§ **TUGAS WAJIB**:
(a) Sebutkan semua nama negara yang muncul dalam berita tentang KTT G20 di bawah.
(b) Jawablah pertanyaan berikut berdasarkan berita tentang KTT G20 di bawah.
(i) Negara mana yang sudah mengajukan proposal perdamaian Ukraina dan Rusia?
(ii) Kapan pertemuan para menteri luar negeri G20 di India akan diadakan?
(iii) Dari tanggal berapa hingga tanggal berapa KTT G20 ke-17 berjalan?
(c) Tuliskan kembali bagian berita tentang KTT G20 di bawah, dimulai dari "Foto: EPA-EFE/WILLY KURNIAWAN" dan berakhir pada "diharapkan tetap berjalan.", dengan mengganti "menteri luar negeri" menjadi "menlu".

§ **SUMBER**:
============================================================
Kamis 02 Mar 2023 08:30 WIB

Agenda KTT G20 Tetap Didominasi Perang Ukraina

Cina sudah mengajukan proposal perdamaian Ukraina dan Rusia.

Rep: Dwina Agustin/ Red: Nidia Zuraya
File foto Perdana Menteri India Narendra Modi (kiri) dan Presiden Indonesia Joko Widodo (tengah) menghadiri sesi pleno selama KTT Pemimpin G20 di Bali, Indonesia, 16 November 2022. KTT Kepala Negara dan Pemerintahan Kelompok Dua Puluh (G20) ke-17 berjalan dari 15 hingga 16 November 2022.
Foto: EPA-EFE/WILLY KURNIAWAN
File foto Perdana Menteri India Narendra Modi (kiri) dan Presiden Indonesia Joko Widodo (tengah) menghadiri sesi pleno selama KTT Pemimpin G20 di Bali, Indonesia, 16 November 2022. KTT Kepala Negara dan Pemerintahan Kelompok Dua Puluh (G20) ke-17 berjalan dari 15 hingga 16 November 2022.

REPUBLIKA.CO.ID, NEW DELHI -- Pertemuan para menteri luar negeri G20 di India akan diadakan pada Kamis (2/3/2023). Agenda yang mendominasi kemungkinan keretakan hubungan Timur-Barat atas perang Rusia di Ukraina, meski agenda lain diharapkan tetap berjalan.
============================================================
Entri koordinat target:

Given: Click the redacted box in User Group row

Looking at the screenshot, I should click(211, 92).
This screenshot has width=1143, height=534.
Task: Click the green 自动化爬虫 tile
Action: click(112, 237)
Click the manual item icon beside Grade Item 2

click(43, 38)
============================================================
§ **JAWABAN AKHIR**:
(a) Ukraina, Cina, Rusia, India, Indonesia

(b)
(i) Cina
(ii) Kamis (2/3/2023)
(iii) Dari 15 hingga 16 November 2022

(c)
Foto: EPA-EFE/WILLY KURNIAWAN
File foto Perdana Menteri India Narendra Modi (kiri) dan Presiden Indonesia Joko Widodo (tengah) menghadiri sesi pleno selama KTT Pemimpin G20 di Bali, Indonesia, 16 November 2022. KTT Kepala Negara dan Pemerintahan Kelompok Dua Puluh (G20) ke-17 berjalan dari 15 hingga 16 November 2022.

REPUBLIKA.CO.ID, NEW DELHI -- Pertemuan para menlu G20 di India akan diadakan pada Kamis (2/3/2023). Agenda yang mendominasi kemungkinan keretakan hubungan Timur-Barat atas perang Rusia di Ukraina, meski agenda lain diharapkan tetap berjalan.